Reino Unido: Documentos revelados confirman necesidad urgente de investigación efectiva sobre el papel del Reino Unido en la tortura y malos tratos a detenidos bajo custodia en el extranjero
Índice AI EUR 45/011/2010
15 de julio de 2010
La revelación ante el Tribunal Superior el 14 de julio de 2010 de varios documentos antes secretos relacionados con el conocimiento y participación de las autoridades del Reino Unido en la detención de nacionales británicos y residentes en el Reino Unido bajo custodia de Estados Unidos y de otras agencias de inteligencia extranjeras se suma a un número creciente de pruebas de la implicación del Reino Unido en detenciones y tratos a los detenidos contrarios a sus obligaciones internacionales en materia de derechos humanos.

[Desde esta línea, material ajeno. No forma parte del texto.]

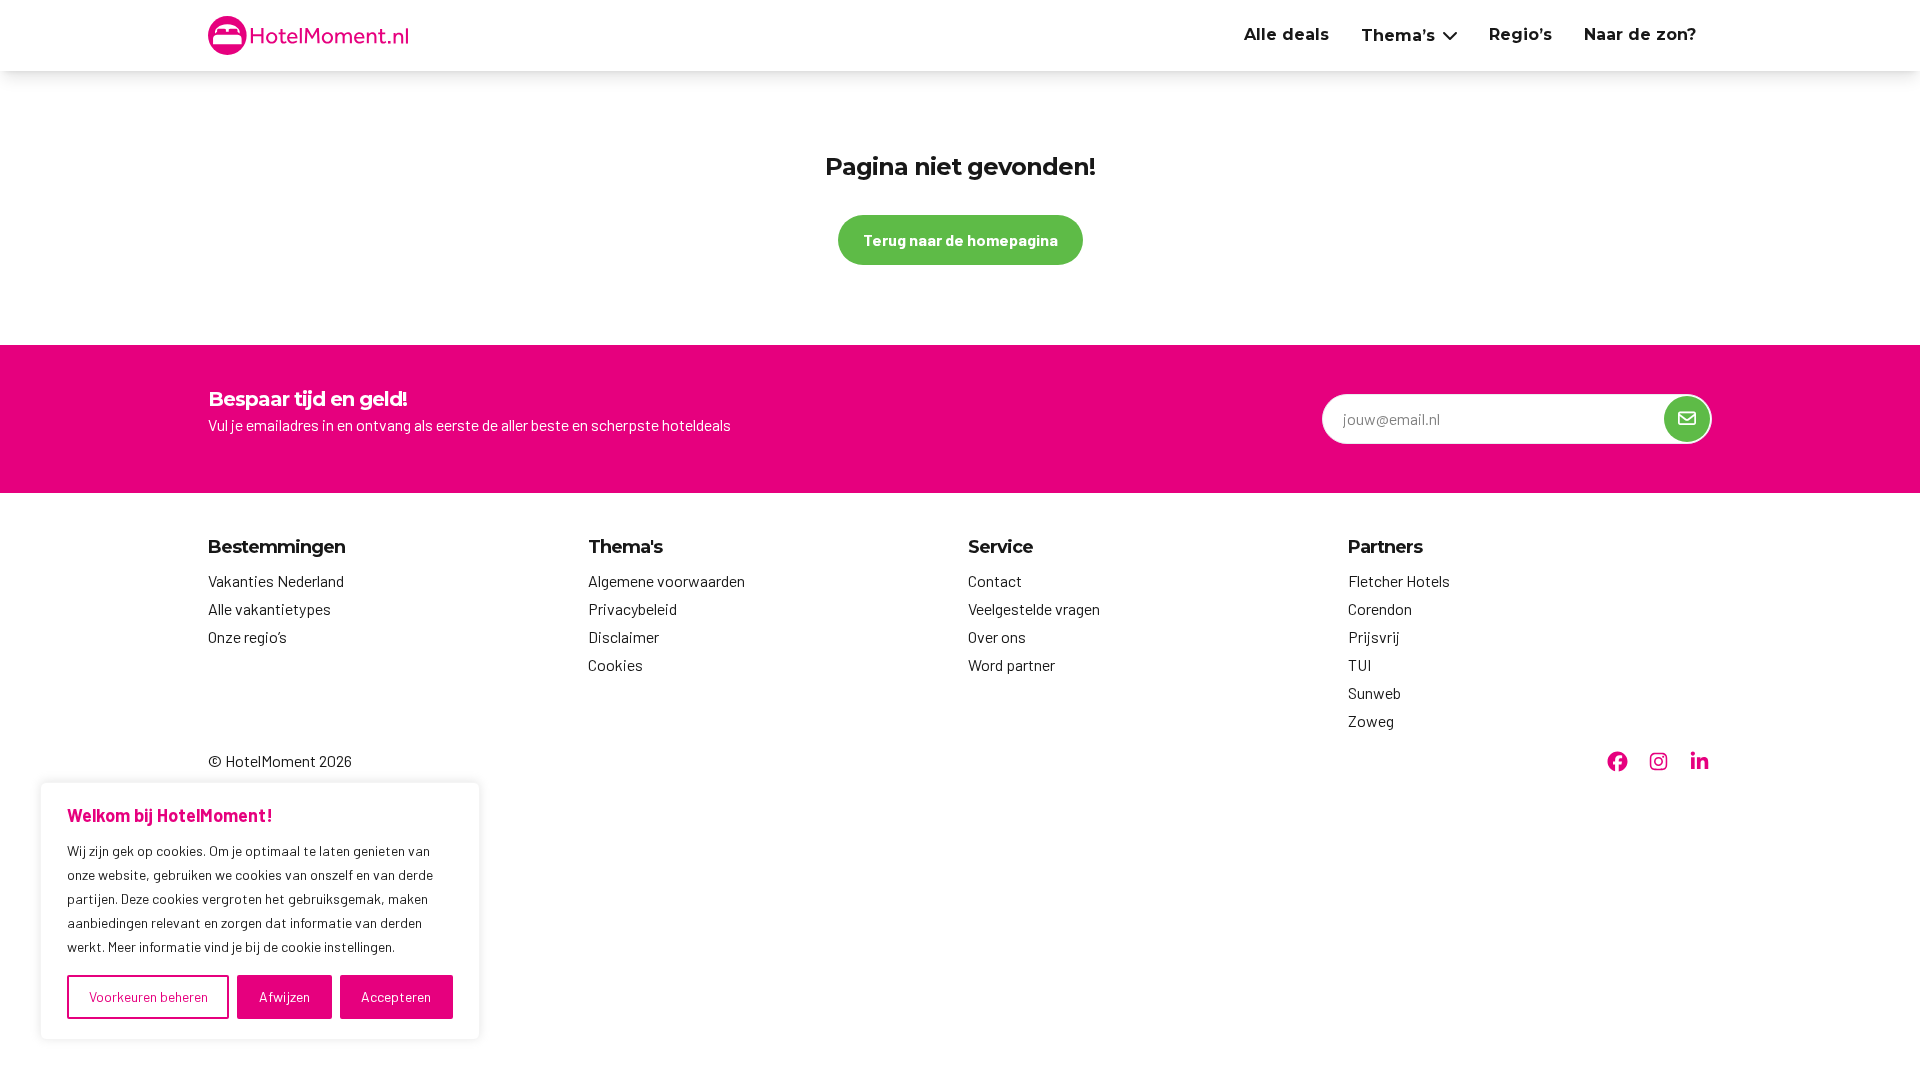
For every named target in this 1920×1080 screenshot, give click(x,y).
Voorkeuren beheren (148, 996)
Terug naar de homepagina (960, 239)
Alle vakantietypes (269, 608)
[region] (260, 911)
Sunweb (1374, 692)
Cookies (615, 664)
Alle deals (1286, 34)
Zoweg (1371, 720)
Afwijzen (284, 996)
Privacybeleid (632, 608)
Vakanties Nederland (276, 580)
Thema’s (1398, 35)
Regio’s (1520, 34)
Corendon (1380, 608)
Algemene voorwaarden (666, 580)
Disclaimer (623, 636)
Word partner (1011, 664)
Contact (995, 580)
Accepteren (396, 996)
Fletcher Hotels (1399, 580)
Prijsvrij (1374, 636)
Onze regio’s (247, 636)
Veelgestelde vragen (1034, 608)
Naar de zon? (1640, 34)
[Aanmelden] (1687, 419)
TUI (1359, 664)
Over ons (997, 636)
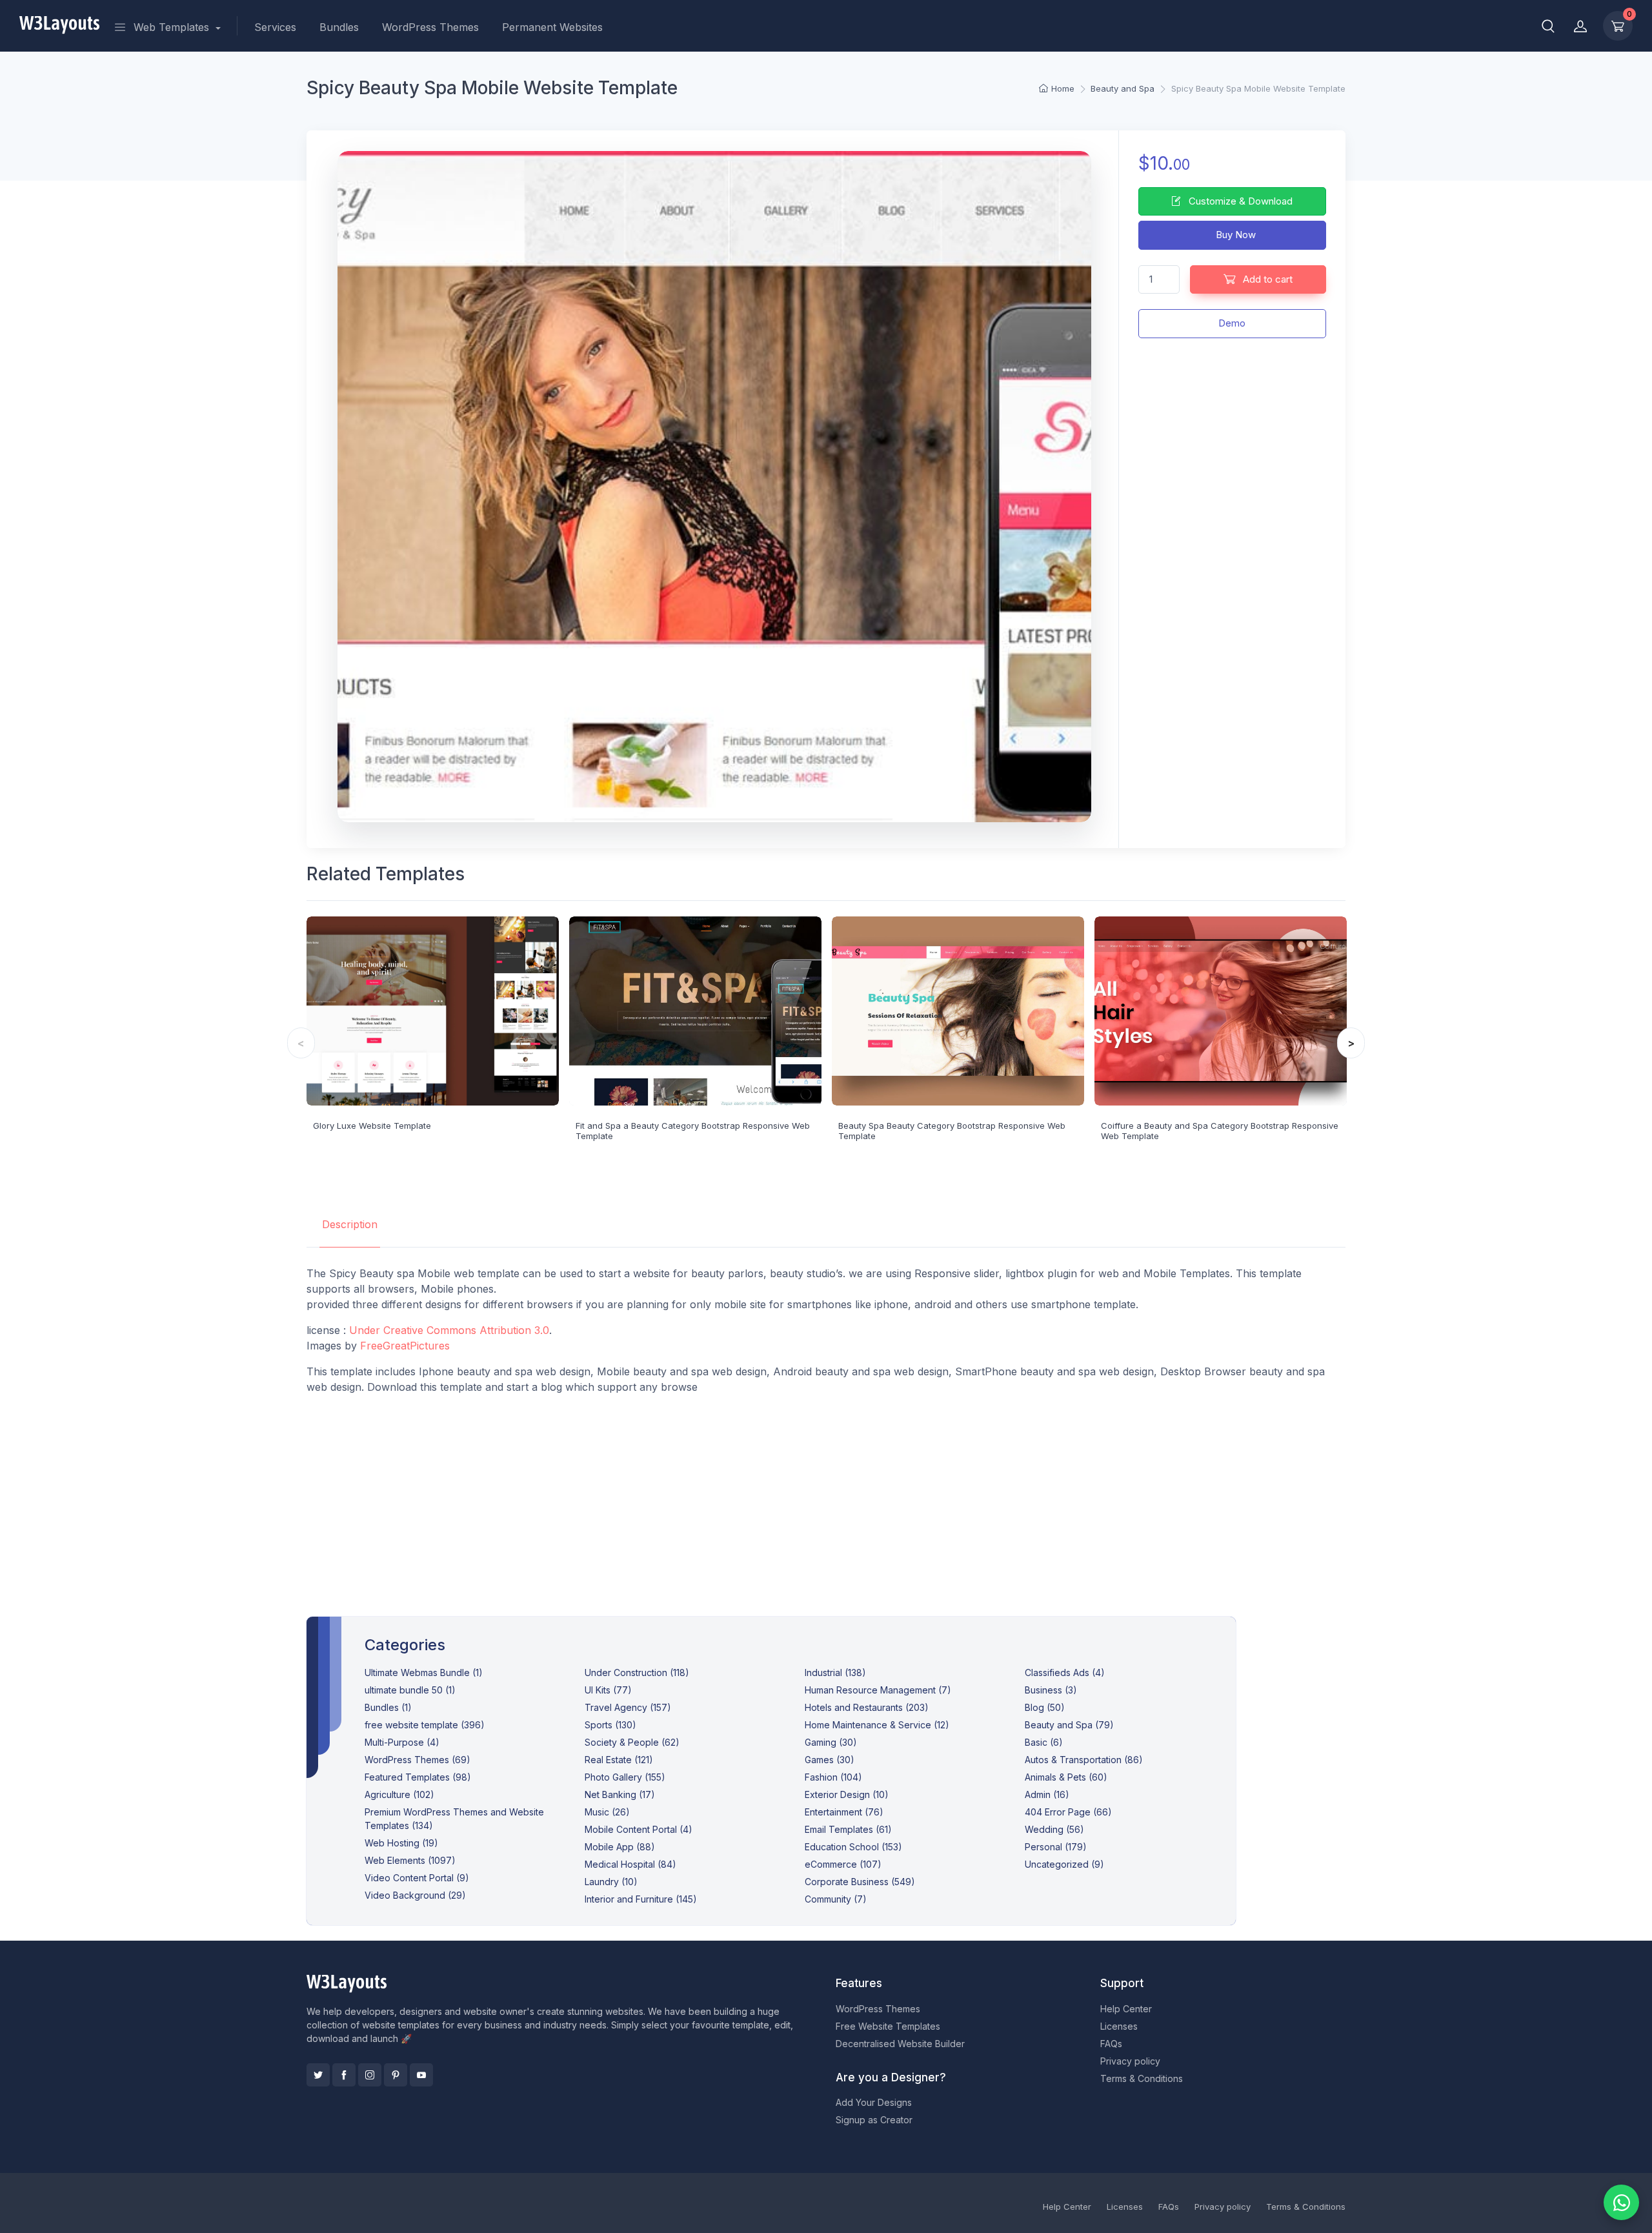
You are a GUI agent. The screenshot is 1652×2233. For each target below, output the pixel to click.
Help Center (1126, 2008)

Los documentos revelados, la mayoría de los cuales están parcial o significativamente editados, permiten entrever el papel desempeñado por diversos funcionarios británicos, incluidos agentes del Servicio de Seguridad del Reino Unido (MI5) y del Servicio de Inteligencia Secreto (MI6), funcionarios ministeriales, funcionarios civiles y abogados del gobierno, entre otros, y apuntan
directamente, una vez más, a la necesidad urgente de una investigación independiente, imparcial y efectiva para establecer la verdad sobre estas violaciones graves de derechos humanos.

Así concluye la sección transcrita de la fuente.